The Labor and Freedom Alliance of four parties formally announced their support for Kemal Kılıçdaroğlu, the main rival of incumbent President Recep Tayyip Erdoğan, for the May 14 elections.
The alliance is led by the Peoples’ Democratic Party (HDP), which will enter the race under the name Green Left Party (YSP) in the parliamentary elections. The HDP is known for its intricate ties to the PKK terrorist group.
In a statement on Friday, the alliance said they were "indebted to future generations" and had to "fulfill their historical duty in this turning point in Turkish politics," the statement said. It called on its supporters to vote for the alliance’s lawmakers in the parliamentary vote and Kılıçdaroğlu in the presidential elections.
By refusing to field a candidate of its own, the HDP threw its tacit support behind Kılıçdaroğlu last month.
"We will vote for a presidential candidate who objects to the oppression of the Kurds," local media quoted HDP co-leader Pervin Buldan earlier this month.
A top official from Kılıçdaroğlu’s Republican People’s Party (CHP) recently confessed to the collaboration between Kılıçdaroğlu and the HDP, thus by association with the PKK, which keeps a stronghold in the Qandil Mountains in northern Iraq from where it devises and launches attacks on Türkiye, as well as nearby cities and towns.
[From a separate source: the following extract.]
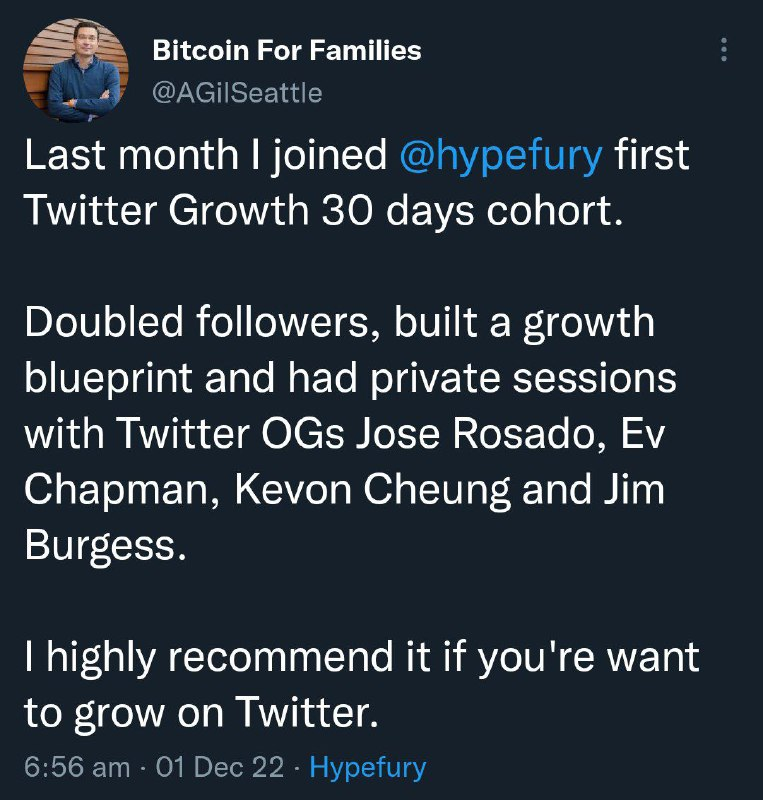Viewport: 763px width, 800px height.
Task: Open Hypefury client attribution
Action: (368, 768)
Sezgin Tanrıkulu, parliamentary candidate for the CHP from the Diyarbakır province, claimed that the election promises of the Nation Alliance, his party formed with five other parties, match with a declaration the HDP released two years ago.
In an 11-item statement titled "Document of Attitude" and dubbed the "Betrayal Declaration" in 2021, the party outlined its promises of social, economic, and most notably, administrative change, namely the removal of the current presidential system of governance, something the opposition bloc has based its election road map on. "We have a joint text that includes 2,400 items under which the leaders of the six parties have signed. Many points in this text overlap with the HDP’s declaration," Tanrıkulu said in remarks that sparked broad backlash. Many condemned the affiliation as "treason" for advocating scandalous goals like regional autonomy in Kurdish-majority cities, the release of jailed terrorists and ethnic identity cards under the pretext of "strong democracy."
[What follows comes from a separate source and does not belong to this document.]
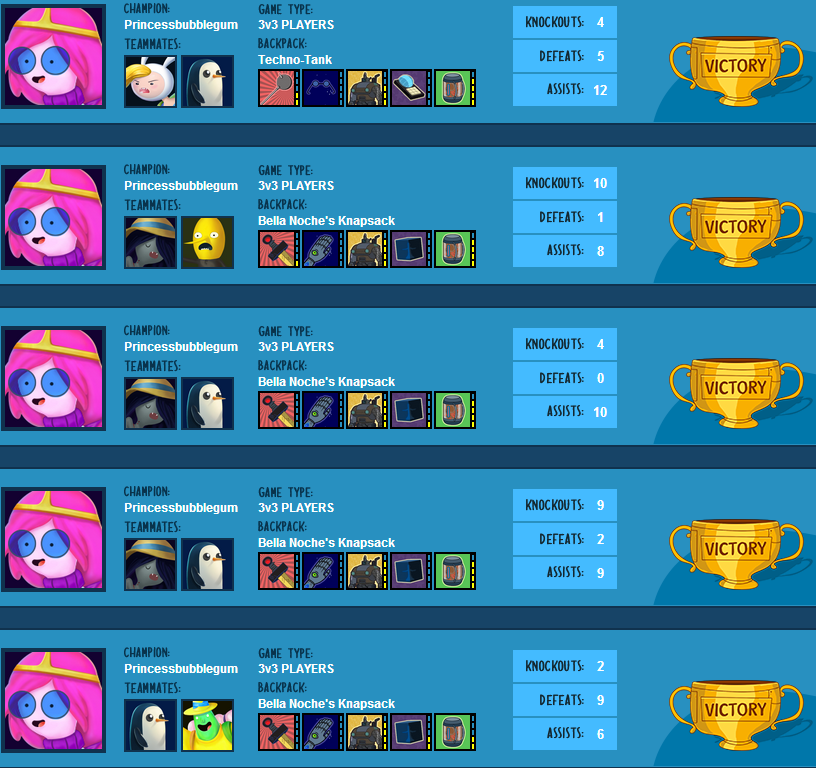The image size is (816, 768).
Task: Click Princess Bubblegum portrait in the last match
Action: (x=54, y=700)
The alliance between Kılıçdaroğlu and the PKK terrorists could indeed lead to an erosion of democratic rights for legitimizing the group’s so-called separatist agenda. Kılıçdaroğlu is said to have sought the HDP’s favor due to the party’s kingmaker status, as it enjoys more than 10% support.
On top of much criticism by rivals and partners alike for his rapprochement with the HDP, Kılıçdaroğlu has since garnered the praise of so-called PKK seniors Cemil Bayık, Murat Karayılan, Mustafa Karasu, Duran Kalkan, Bese Hozat, Helin Ümit, Sabri Ok and Remzi Kartal, as well.
All invariably claimed, "Our alliance must end the AK Party-MHP fascism," referring to the People’s Alliance, an election bloc headlined by Erdoğan’s ruling Justice and Development Party (AK Party) in partnership with the Nationalist Movement Party (MHP) and other smaller parties.
Erdoğan too strongly condemned the collusion numerous times and railed at his chief rival for equating Türkiye’s Kurdish population with the PKK by "conspiring" with the terrorists and resolutely underlined the difference between the two.
"Kılıçdaroğlu is only after seizing the post with terrorists’ support, but Türkiye is not a state of terrorism and terrorists will not find take root here," he declared in a recent speech.
The PKK is designated as a terrorist organization in the U.S., the European Union and Türkiye. It has been waging a bloody terrorist campaign against the country for four decades, attacking security personnel and civilians and massacring over 40,000 people since 1984.